Print each record exactly, with no word added or removed.

··· Working data

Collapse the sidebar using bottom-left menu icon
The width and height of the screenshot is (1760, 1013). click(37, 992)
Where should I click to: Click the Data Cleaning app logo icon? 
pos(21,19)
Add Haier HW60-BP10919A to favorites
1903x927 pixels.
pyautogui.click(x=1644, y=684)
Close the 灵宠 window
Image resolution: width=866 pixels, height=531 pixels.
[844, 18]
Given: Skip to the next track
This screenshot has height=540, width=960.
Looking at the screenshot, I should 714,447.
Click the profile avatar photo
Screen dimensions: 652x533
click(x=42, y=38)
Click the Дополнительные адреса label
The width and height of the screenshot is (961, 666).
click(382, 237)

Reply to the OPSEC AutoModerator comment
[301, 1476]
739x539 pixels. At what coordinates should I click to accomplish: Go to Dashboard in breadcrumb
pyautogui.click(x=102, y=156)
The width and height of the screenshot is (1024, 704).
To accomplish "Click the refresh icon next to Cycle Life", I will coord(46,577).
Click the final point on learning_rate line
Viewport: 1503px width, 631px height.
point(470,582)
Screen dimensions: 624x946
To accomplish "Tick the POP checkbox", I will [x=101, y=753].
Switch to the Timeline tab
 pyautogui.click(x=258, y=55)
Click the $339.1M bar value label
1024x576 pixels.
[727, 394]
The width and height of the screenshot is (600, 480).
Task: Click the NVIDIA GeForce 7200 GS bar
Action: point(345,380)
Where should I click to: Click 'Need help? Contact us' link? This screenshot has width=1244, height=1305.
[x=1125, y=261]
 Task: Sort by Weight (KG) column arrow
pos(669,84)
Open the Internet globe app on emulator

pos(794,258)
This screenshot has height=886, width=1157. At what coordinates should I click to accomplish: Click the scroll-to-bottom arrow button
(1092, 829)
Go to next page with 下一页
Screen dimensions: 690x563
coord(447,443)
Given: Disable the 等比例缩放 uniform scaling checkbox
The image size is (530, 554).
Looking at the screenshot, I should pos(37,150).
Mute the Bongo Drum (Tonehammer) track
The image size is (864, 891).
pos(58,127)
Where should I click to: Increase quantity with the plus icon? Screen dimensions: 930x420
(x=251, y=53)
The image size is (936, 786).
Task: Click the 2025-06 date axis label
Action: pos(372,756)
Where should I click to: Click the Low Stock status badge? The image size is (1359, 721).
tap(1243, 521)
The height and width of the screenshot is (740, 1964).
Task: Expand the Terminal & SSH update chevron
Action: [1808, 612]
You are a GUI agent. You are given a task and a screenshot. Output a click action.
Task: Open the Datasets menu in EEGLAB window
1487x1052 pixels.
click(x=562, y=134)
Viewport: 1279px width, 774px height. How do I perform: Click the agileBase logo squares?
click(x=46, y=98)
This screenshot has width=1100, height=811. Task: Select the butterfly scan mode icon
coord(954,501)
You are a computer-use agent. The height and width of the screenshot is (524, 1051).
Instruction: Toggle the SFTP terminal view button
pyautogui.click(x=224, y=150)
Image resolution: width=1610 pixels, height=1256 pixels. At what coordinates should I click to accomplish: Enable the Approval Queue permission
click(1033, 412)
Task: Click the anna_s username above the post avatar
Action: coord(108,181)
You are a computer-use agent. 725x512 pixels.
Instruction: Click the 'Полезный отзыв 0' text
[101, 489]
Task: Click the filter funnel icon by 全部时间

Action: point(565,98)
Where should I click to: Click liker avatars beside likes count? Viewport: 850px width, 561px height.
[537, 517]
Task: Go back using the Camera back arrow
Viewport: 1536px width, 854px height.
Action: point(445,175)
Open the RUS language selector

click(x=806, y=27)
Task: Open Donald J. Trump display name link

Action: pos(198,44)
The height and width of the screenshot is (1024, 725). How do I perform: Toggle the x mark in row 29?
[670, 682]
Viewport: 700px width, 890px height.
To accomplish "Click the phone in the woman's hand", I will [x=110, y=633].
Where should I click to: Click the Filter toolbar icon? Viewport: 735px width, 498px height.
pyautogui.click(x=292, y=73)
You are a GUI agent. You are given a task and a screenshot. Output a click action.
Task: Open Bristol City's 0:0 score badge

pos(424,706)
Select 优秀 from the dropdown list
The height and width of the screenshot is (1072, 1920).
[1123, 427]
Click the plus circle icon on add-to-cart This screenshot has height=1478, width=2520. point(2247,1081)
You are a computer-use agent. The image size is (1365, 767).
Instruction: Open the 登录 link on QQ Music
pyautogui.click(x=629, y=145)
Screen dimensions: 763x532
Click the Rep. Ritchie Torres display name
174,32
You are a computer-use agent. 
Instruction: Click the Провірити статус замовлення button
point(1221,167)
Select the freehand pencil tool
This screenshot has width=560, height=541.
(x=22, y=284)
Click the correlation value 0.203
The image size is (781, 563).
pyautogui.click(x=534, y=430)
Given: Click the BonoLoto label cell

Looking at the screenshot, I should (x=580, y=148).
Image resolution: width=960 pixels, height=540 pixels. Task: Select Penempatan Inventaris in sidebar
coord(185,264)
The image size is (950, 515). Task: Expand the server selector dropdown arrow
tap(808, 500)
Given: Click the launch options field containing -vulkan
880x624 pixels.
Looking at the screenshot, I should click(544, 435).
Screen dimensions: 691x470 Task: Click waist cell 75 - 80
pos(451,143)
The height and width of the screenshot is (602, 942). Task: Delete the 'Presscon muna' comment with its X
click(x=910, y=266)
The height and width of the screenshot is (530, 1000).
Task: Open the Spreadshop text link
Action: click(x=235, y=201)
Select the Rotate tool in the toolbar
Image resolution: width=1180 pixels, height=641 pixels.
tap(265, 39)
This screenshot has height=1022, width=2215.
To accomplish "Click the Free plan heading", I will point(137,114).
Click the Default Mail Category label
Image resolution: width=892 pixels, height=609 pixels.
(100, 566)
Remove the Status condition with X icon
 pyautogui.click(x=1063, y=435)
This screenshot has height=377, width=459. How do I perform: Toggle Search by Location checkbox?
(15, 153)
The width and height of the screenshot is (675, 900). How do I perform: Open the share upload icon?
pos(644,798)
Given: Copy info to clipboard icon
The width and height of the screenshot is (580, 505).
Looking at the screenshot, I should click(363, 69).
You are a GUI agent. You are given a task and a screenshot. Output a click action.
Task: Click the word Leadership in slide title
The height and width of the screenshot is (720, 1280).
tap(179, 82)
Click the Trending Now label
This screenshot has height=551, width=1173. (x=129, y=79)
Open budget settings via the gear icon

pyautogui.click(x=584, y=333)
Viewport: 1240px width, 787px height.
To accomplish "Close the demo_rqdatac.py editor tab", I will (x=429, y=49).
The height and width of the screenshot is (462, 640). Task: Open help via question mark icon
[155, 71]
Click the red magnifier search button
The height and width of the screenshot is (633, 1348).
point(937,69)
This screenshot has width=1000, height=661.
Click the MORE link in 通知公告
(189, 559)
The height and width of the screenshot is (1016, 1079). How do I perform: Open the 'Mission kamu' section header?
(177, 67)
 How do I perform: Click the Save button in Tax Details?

······

Result:
Collapse the sidebar using bottom-left menu icon
The width and height of the screenshot is (1760, 1013). click(37, 992)
Where should I click to: Click the Data Cleaning app logo icon? 
pos(21,19)
Add Haier HW60-BP10919A to favorites
1903x927 pixels.
pyautogui.click(x=1644, y=684)
Close the 灵宠 window
Image resolution: width=866 pixels, height=531 pixels.
[844, 18]
Given: Skip to the next track
This screenshot has height=540, width=960.
Looking at the screenshot, I should 714,447.
Click the profile avatar photo
Screen dimensions: 652x533
click(x=42, y=38)
Click the Дополнительные адреса label
The width and height of the screenshot is (961, 666).
click(382, 237)

Reply to the OPSEC AutoModerator comment
[301, 1476]
739x539 pixels. At what coordinates should I click to accomplish: Go to Dashboard in breadcrumb
pyautogui.click(x=102, y=156)
The width and height of the screenshot is (1024, 704).
To accomplish "Click the refresh icon next to Cycle Life", I will coord(46,577).
Click the final point on learning_rate line
Viewport: 1503px width, 631px height.
point(470,582)
Screen dimensions: 624x946
To accomplish "Tick the POP checkbox", I will [x=101, y=753].
Switch to the Timeline tab
 pyautogui.click(x=258, y=55)
Click the $339.1M bar value label
1024x576 pixels.
[727, 394]
The width and height of the screenshot is (600, 480).
Task: Click the NVIDIA GeForce 7200 GS bar
Action: point(345,380)
Where should I click to: Click 'Need help? Contact us' link? This screenshot has width=1244, height=1305.
[x=1125, y=261]
 Task: Sort by Weight (KG) column arrow
pos(669,84)
Open the Internet globe app on emulator

pos(794,258)
This screenshot has height=886, width=1157. At what coordinates should I click to accomplish: Click the scroll-to-bottom arrow button
(1092, 829)
Go to next page with 下一页
Screen dimensions: 690x563
coord(447,443)
Given: Disable the 等比例缩放 uniform scaling checkbox
The image size is (530, 554).
Looking at the screenshot, I should pos(37,150).
Mute the Bongo Drum (Tonehammer) track
The image size is (864, 891).
pos(58,127)
Where should I click to: Increase quantity with the plus icon? Screen dimensions: 930x420
(x=251, y=53)
The image size is (936, 786).
Task: Click the 2025-06 date axis label
Action: pos(372,756)
Where should I click to: Click the Low Stock status badge? The image size is (1359, 721).
tap(1243, 521)
The height and width of the screenshot is (740, 1964).
Task: Expand the Terminal & SSH update chevron
Action: [1808, 612]
You are a GUI agent. You are given a task and a screenshot. Output a click action.
Task: Open the Datasets menu in EEGLAB window
1487x1052 pixels.
click(x=562, y=134)
Viewport: 1279px width, 774px height. How do I perform: Click the agileBase logo squares?
click(x=46, y=98)
This screenshot has width=1100, height=811. Task: Select the butterfly scan mode icon
coord(954,501)
You are a computer-use agent. The height and width of the screenshot is (524, 1051).
Instruction: Toggle the SFTP terminal view button
pyautogui.click(x=224, y=150)
Image resolution: width=1610 pixels, height=1256 pixels. At what coordinates should I click to accomplish: Enable the Approval Queue permission
click(1033, 412)
Task: Click the anna_s username above the post avatar
Action: coord(108,181)
You are a computer-use agent. 725x512 pixels.
Instruction: Click the 'Полезный отзыв 0' text
[101, 489]
Task: Click the filter funnel icon by 全部时间

Action: point(565,98)
Where should I click to: Click liker avatars beside likes count? Viewport: 850px width, 561px height.
[537, 517]
Task: Go back using the Camera back arrow
Viewport: 1536px width, 854px height.
Action: point(445,175)
Open the RUS language selector

click(x=806, y=27)
Task: Open Donald J. Trump display name link

Action: pos(198,44)
The height and width of the screenshot is (1024, 725). How do I perform: Toggle the x mark in row 29?
[670, 682]
Viewport: 700px width, 890px height.
To accomplish "Click the phone in the woman's hand", I will [x=110, y=633].
Where should I click to: Click the Filter toolbar icon? Viewport: 735px width, 498px height.
pyautogui.click(x=292, y=73)
You are a GUI agent. You are given a task and a screenshot. Output a click action.
Task: Open Bristol City's 0:0 score badge

pos(424,706)
Select 优秀 from the dropdown list
The height and width of the screenshot is (1072, 1920).
[1123, 427]
Click the plus circle icon on add-to-cart This screenshot has height=1478, width=2520. point(2247,1081)
You are a computer-use agent. The image size is (1365, 767).
Instruction: Open the 登录 link on QQ Music
pyautogui.click(x=629, y=145)
Screen dimensions: 763x532
Click the Rep. Ritchie Torres display name
174,32
You are a computer-use agent. 
Instruction: Click the Провірити статус замовлення button
point(1221,167)
Select the freehand pencil tool
This screenshot has width=560, height=541.
(x=22, y=284)
Click the correlation value 0.203
The image size is (781, 563).
pyautogui.click(x=534, y=430)
Given: Click the BonoLoto label cell

Looking at the screenshot, I should (x=580, y=148).
Image resolution: width=960 pixels, height=540 pixels. Task: Select Penempatan Inventaris in sidebar
coord(185,264)
The image size is (950, 515). Task: Expand the server selector dropdown arrow
tap(808, 500)
Given: Click the launch options field containing -vulkan
880x624 pixels.
Looking at the screenshot, I should click(544, 435).
Screen dimensions: 691x470 Task: Click waist cell 75 - 80
pos(451,143)
The height and width of the screenshot is (602, 942). Task: Delete the 'Presscon muna' comment with its X
click(x=910, y=266)
The height and width of the screenshot is (530, 1000).
Task: Open the Spreadshop text link
Action: click(x=235, y=201)
Select the Rotate tool in the toolbar
Image resolution: width=1180 pixels, height=641 pixels.
tap(265, 39)
This screenshot has height=1022, width=2215.
To accomplish "Click the Free plan heading", I will point(137,114).
Click the Default Mail Category label
Image resolution: width=892 pixels, height=609 pixels.
(100, 566)
Remove the Status condition with X icon
 pyautogui.click(x=1063, y=435)
This screenshot has height=377, width=459. How do I perform: Toggle Search by Location checkbox?
(15, 153)
The width and height of the screenshot is (675, 900). How do I perform: Open the share upload icon?
pos(644,798)
Given: Copy info to clipboard icon
The width and height of the screenshot is (580, 505).
Looking at the screenshot, I should click(363, 69).
You are a GUI agent. You are given a task and a screenshot. Output a click action.
Task: Click the word Leadership in slide title
The height and width of the screenshot is (720, 1280).
tap(179, 82)
Click the Trending Now label
This screenshot has height=551, width=1173. (x=129, y=79)
Open budget settings via the gear icon

pyautogui.click(x=584, y=333)
Viewport: 1240px width, 787px height.
To accomplish "Close the demo_rqdatac.py editor tab", I will (x=429, y=49).
The height and width of the screenshot is (462, 640). Task: Open help via question mark icon
[155, 71]
Click the red magnifier search button
The height and width of the screenshot is (633, 1348).
point(937,69)
This screenshot has width=1000, height=661.
Click the MORE link in 通知公告
(189, 559)
The height and width of the screenshot is (1016, 1079). How do I perform: Open the 'Mission kamu' section header?
(177, 67)
 How do I perform: Click the Save button in Tax Details?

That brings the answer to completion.